The three events held on the morning of the second day of the Singapore Robotic Games are:

  • RC Sumo
  • Micromouse
  • Robot Soccer

RC Sumo

RC Sumo is almost the same as the autonomous sumo content, except that the robots are controlled by human handlers. Essentially two robots face off on a circular platform and the first robot to be pushed off the platform loses. The inclusion of the handlers makes the matches more exciting as sometimes the autonomous matches simply becomes a straight forward pushing contest. The handlers are typically less aggressive and tend to move about the platform more carefully. SRG’s sumo competition is modeled after a contest in Japan, below is a video of the Japanese version.


Watching the micromouse competition brings back some fond memories of my secondary school days. I was in the Computer Club back then and we had a micromouse group. I was never directly involved with the micromouse teams, but watching an autonomous robot navigate a maze inspired me to think about how problem solving skills can be incorporated into a robot.

Robot Soccer

The highlight of the morning for me was the Robot Soccer Competition. It consists of two competing teams with 6 small cuboid robots each. The objective was to score but pushing a ping pong ball into the opposing team’s goal, must like real soccer.The actions of the robots are controlled by a separate computer which is directly connected to a video feed of the top view of the entire playing area.
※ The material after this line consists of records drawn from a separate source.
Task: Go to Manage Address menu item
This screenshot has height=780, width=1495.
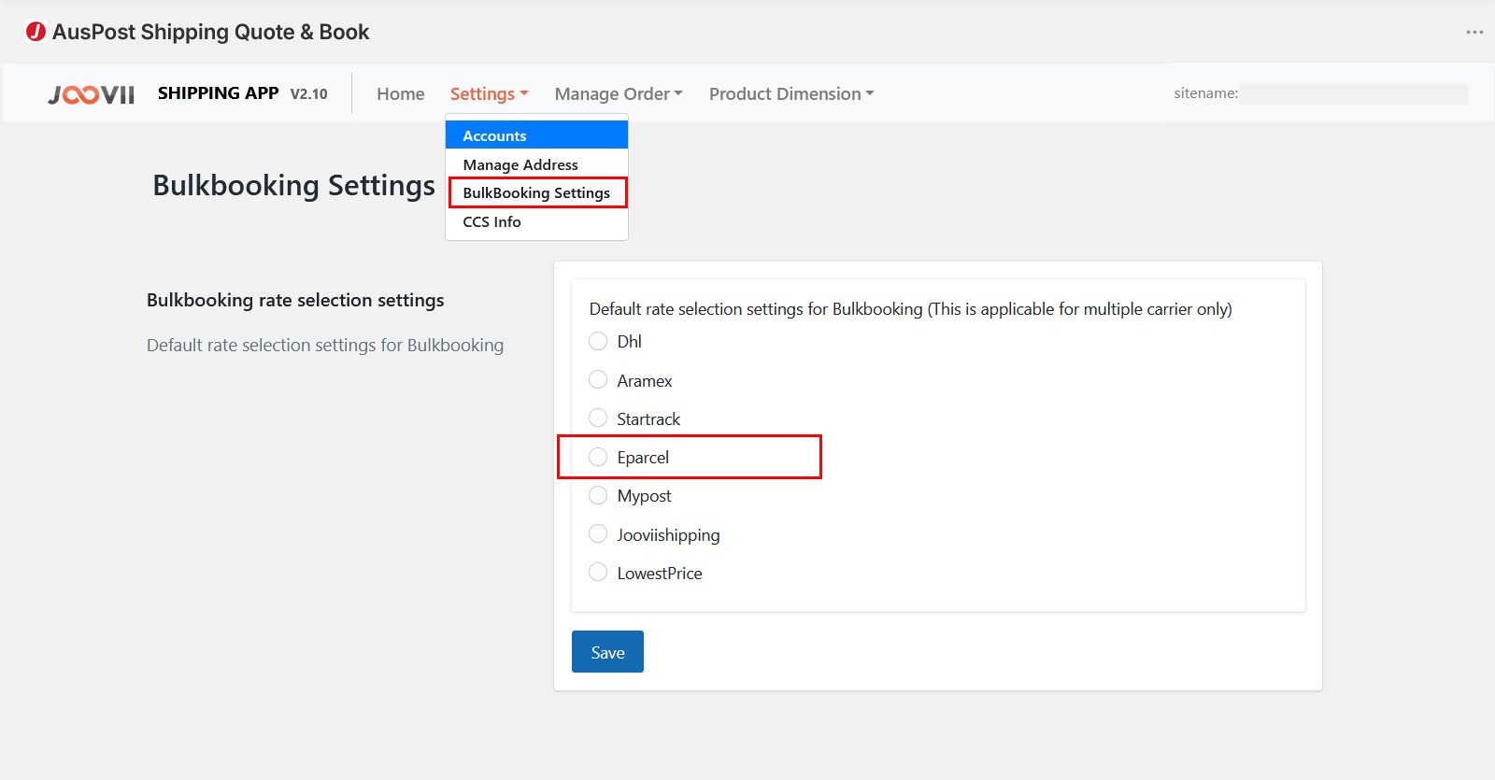Action: [x=520, y=164]
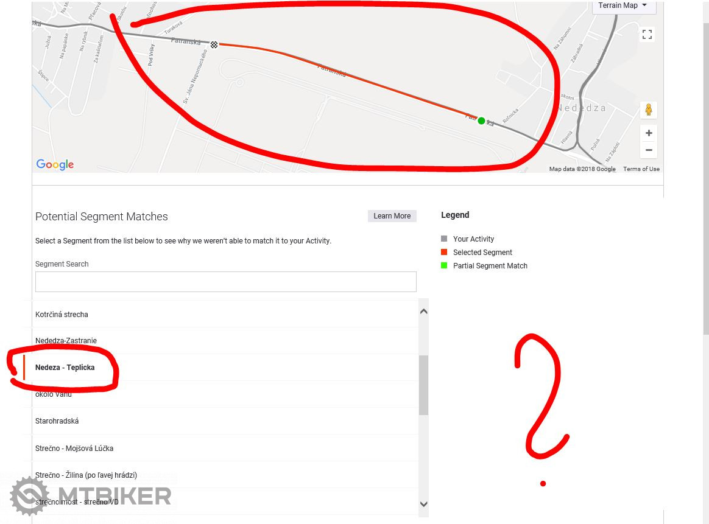709x524 pixels.
Task: Click the Google logo on the map
Action: [x=55, y=164]
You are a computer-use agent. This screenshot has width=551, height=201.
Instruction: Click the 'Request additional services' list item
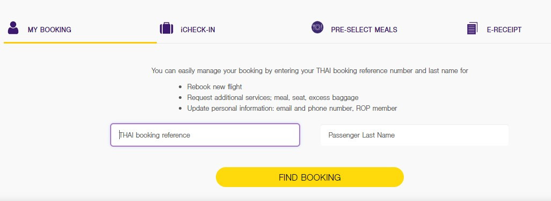point(273,98)
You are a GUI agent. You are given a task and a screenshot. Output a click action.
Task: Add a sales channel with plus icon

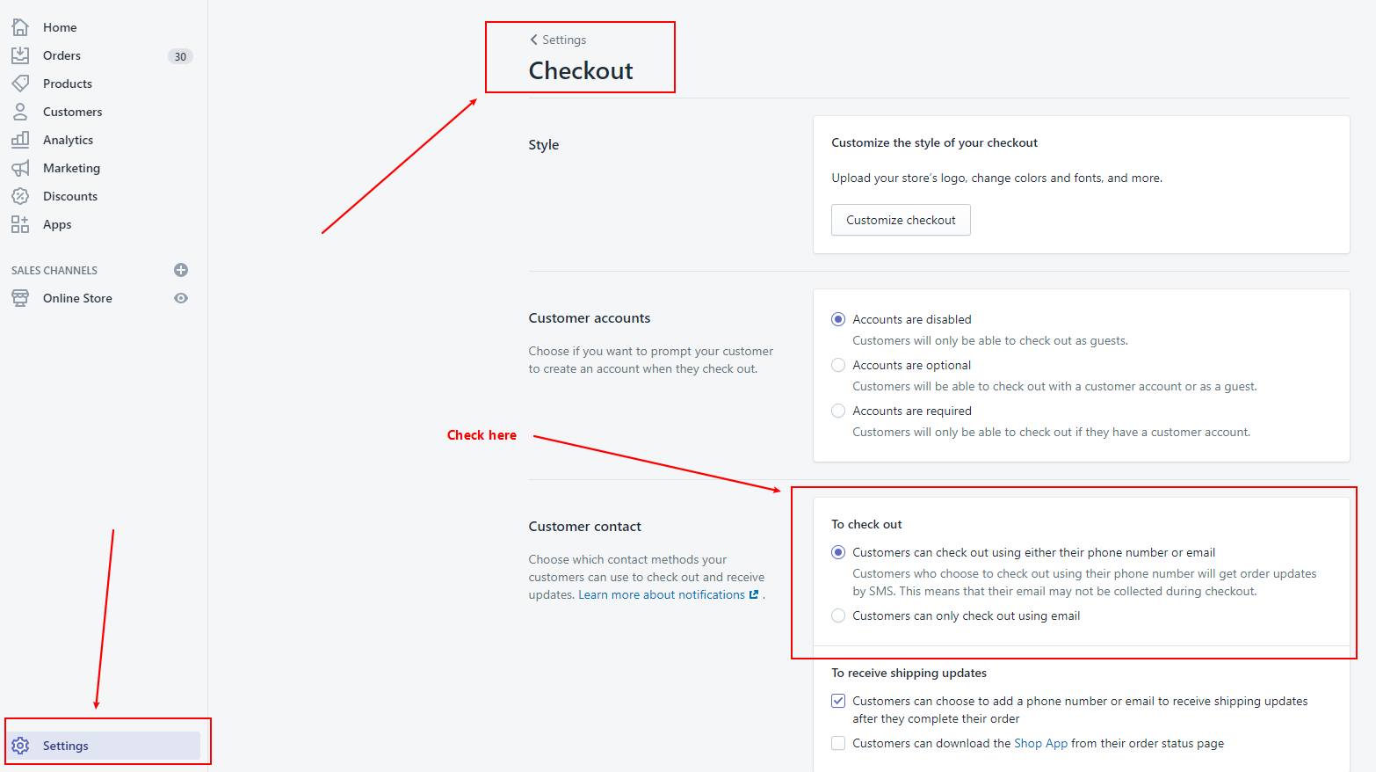coord(181,270)
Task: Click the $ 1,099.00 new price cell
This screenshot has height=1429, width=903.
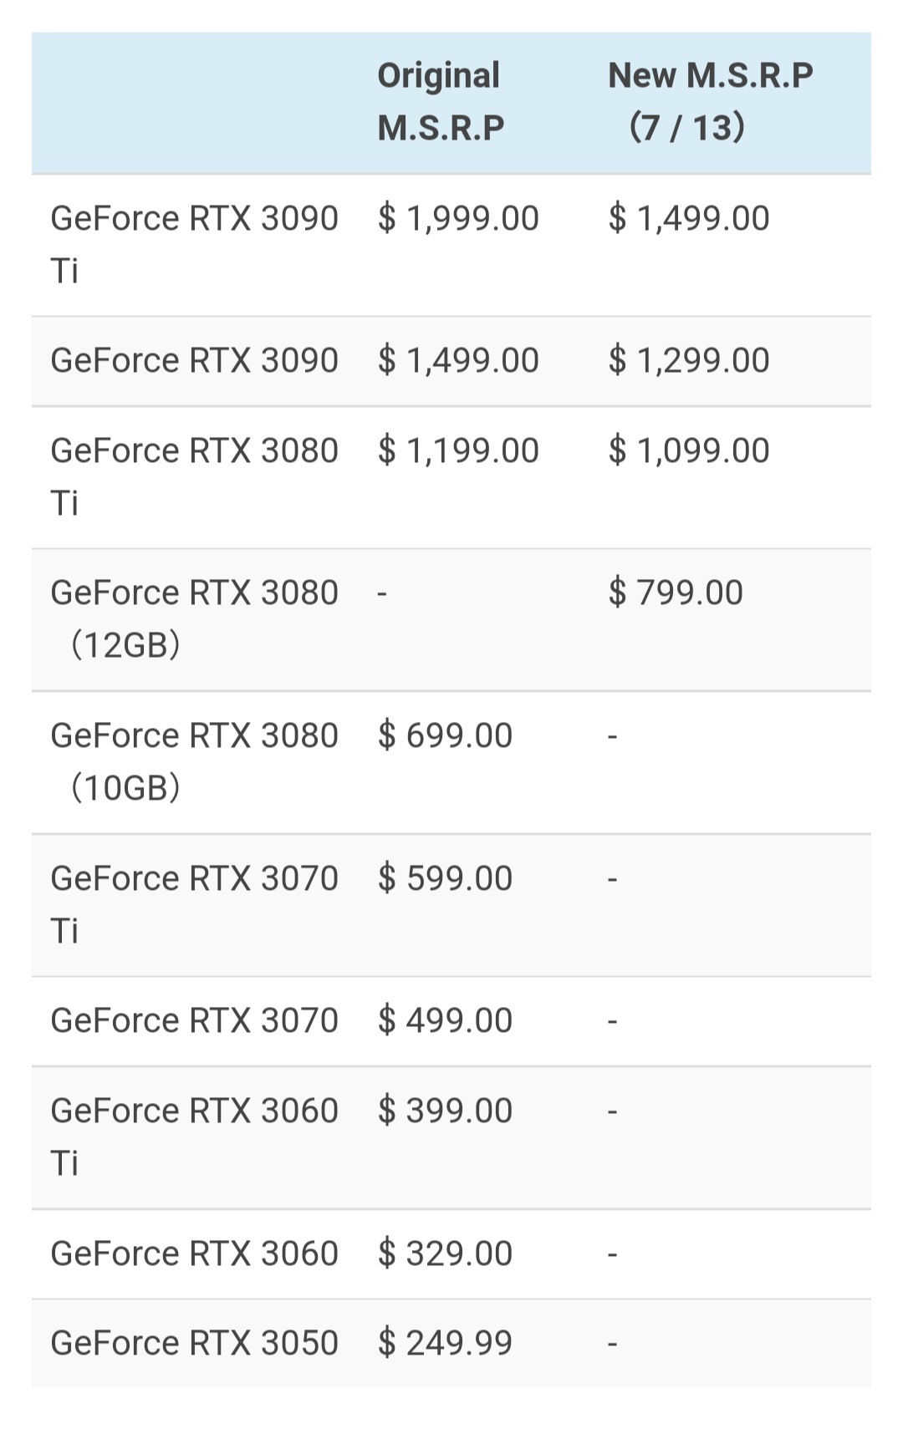Action: [689, 450]
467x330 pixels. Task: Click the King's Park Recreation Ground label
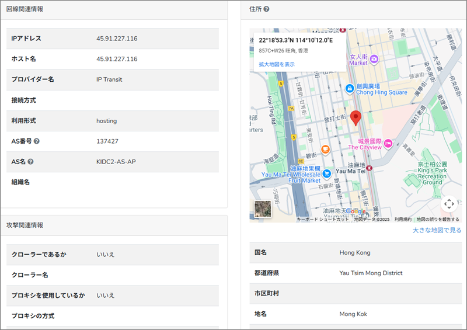tap(432, 173)
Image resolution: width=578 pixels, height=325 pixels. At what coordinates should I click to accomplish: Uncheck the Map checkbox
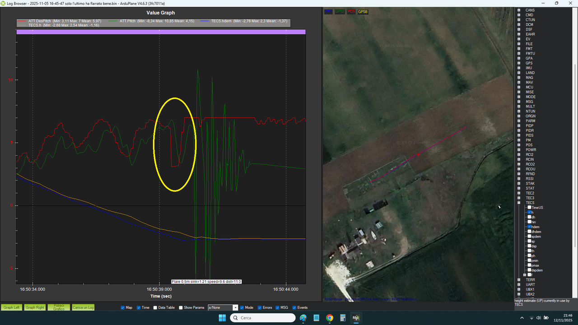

An interesting trick was used to solve the problem of identification and localization of the robots. Each robot has a special colored logo on its top and this is analyzed by the image processing software on the controlling computer.

This event is no doubt one of the more difficult ones, as only four teams were registered. The strengths of the teams also differs greatly, for the match I watched the final score was 10:0.

Round up

I didn’t have time on Wednesday to attend the last day of the competition, but overall I felt that the SRG was a successful event in that it was able to attract a large number of teams from a variety of institutions from primary schools up to polytechnics and ITEs. Unfortunately due to the timing of the event, not many members of the public (like myself) was present. I guess only university students would be free during the period of the competition.